This exemplar of Jewish life was extinguished in less than four years, in a ferocious frenzy carried out by the Nazis and their collaborators, culminating in the death of more than 90 percent of its prewar population of more than 200,000, including many members of my mother’s extended family.

Today, the former Soviet republic enjoys full membership in the European Union (EU) and NATO, having been one of the first Central and Eastern European countries to join those prestigious institutions. Several American Jewish organizations supported Lithuania’s accession to these bodies, recognizing a historic moment in which to solidify democracy and rule of law on the full European Continent.

Step by step, Lithuanian Jewry has attempted to rebuild community life after its near destruction during the Holocaust, and its suppression under the Soviets. Indeed, in the years following independence in 1991, there were several important attempts by Lithuania to reconcile with the past, including establishment of a commission to investigate “crimes of the Nazi and Soviet regimes”; the transfer (after protracted negotiations) of hundreds of Torah scrolls to Jewish institutions abroad; and the introduction of public school texts, which included material about the Holocaust on Lithuanian soil.

Soon, Lithuania’s steady integration into the democratic West will reach a new plateau when Vilnius assumes the EU’s designation as the European Capital of Culture for 2009. But as the country prepares itself for the honor the EU will confer upon it next year, an alarming convergence of issues relating to the Jewish community and the country’s Holocaust-era past has posed serious questions about whether the EU designation is merited.

I presented these concerns directly to Prime Minister Gediminas Kirkilas at a recent meeting in New York. I, along with colleagues from other Jewish organizations, urged the prime minister and his government to pass legislation that will resolve the issue of restitution of Jewish communal property. Frustration over the slow pace on this issue is just one of the topics we discussed with Mr. Kirkilas.

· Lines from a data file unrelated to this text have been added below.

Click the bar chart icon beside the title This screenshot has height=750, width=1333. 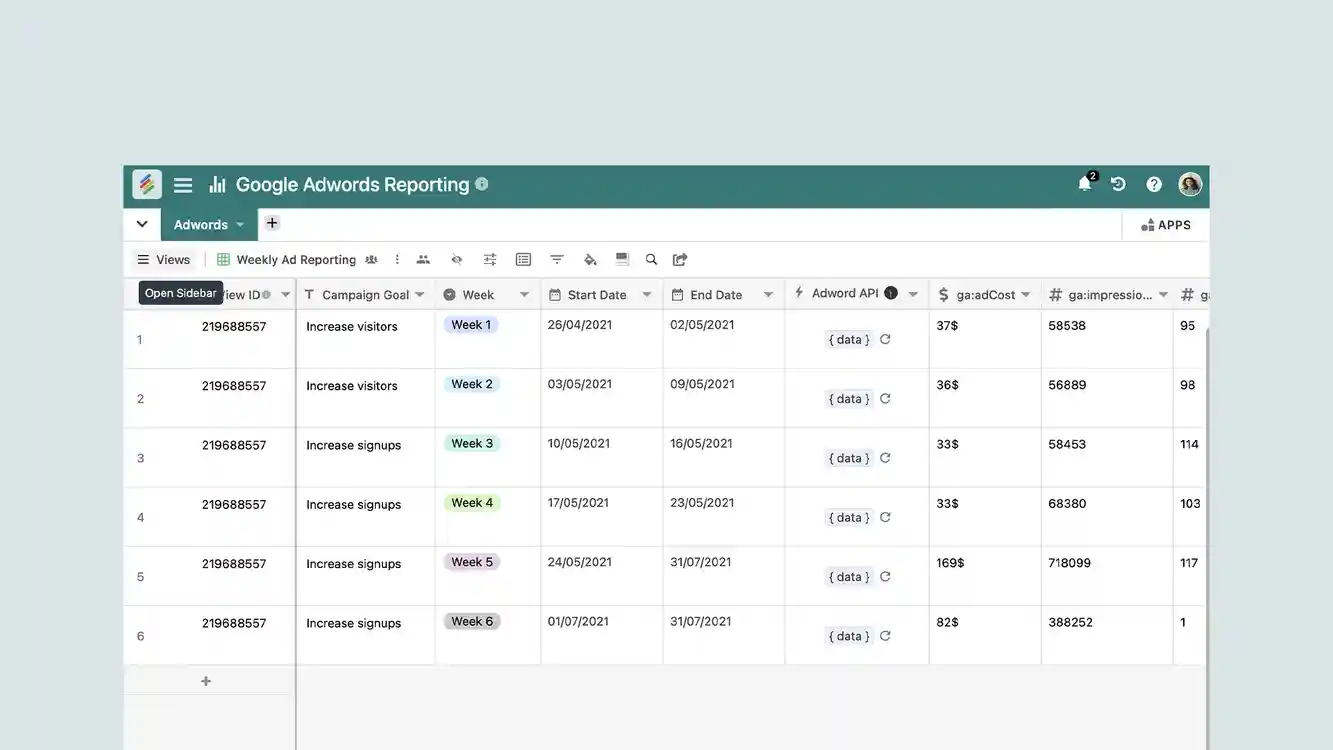(x=216, y=184)
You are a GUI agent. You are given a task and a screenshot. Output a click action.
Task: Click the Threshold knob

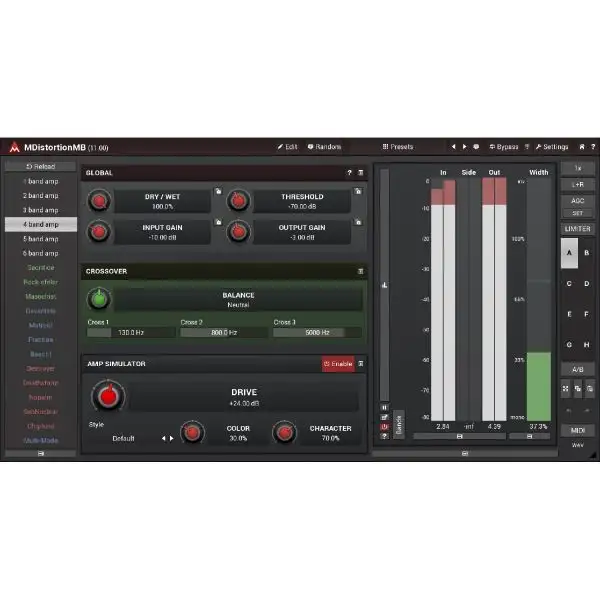[237, 201]
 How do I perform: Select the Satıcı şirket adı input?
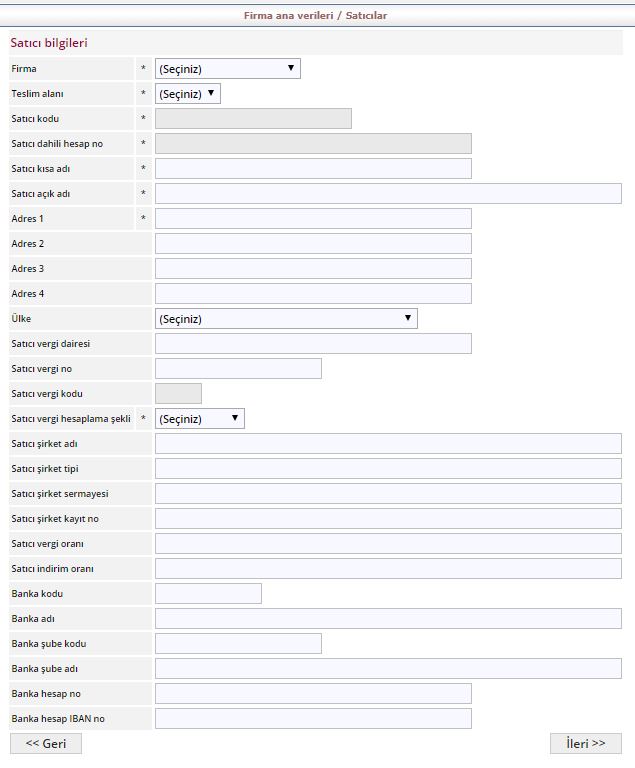(388, 444)
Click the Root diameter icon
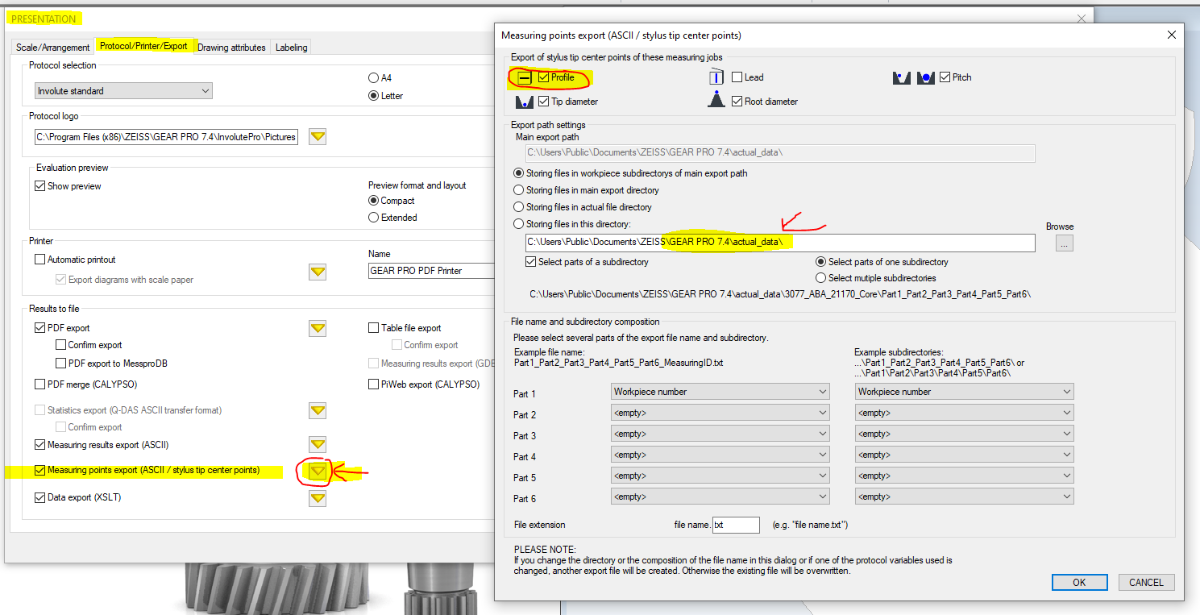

Four problems, in particular, require immediate action:

(1) Rising anti-Semitism and xenophobia. Lithuania’s small remaining Jewish community has spoken out recently against the growing frequency of anti-Semitic and other hateful displays, such as a skinhead parade in central Vilnius on the country’s independence day, March 11. There was no immediate condemnation from any political leader against the march, some of whose participants shouted “Juden raus” (”Jews Out”) and other anti-Semitic taunts. The Conference of the Lithuanian Jewish Community, representing 25 organizations, also criticized the government for its attempt to include provisions in a new citizenship law, which would promote inequality based on ethnic origin.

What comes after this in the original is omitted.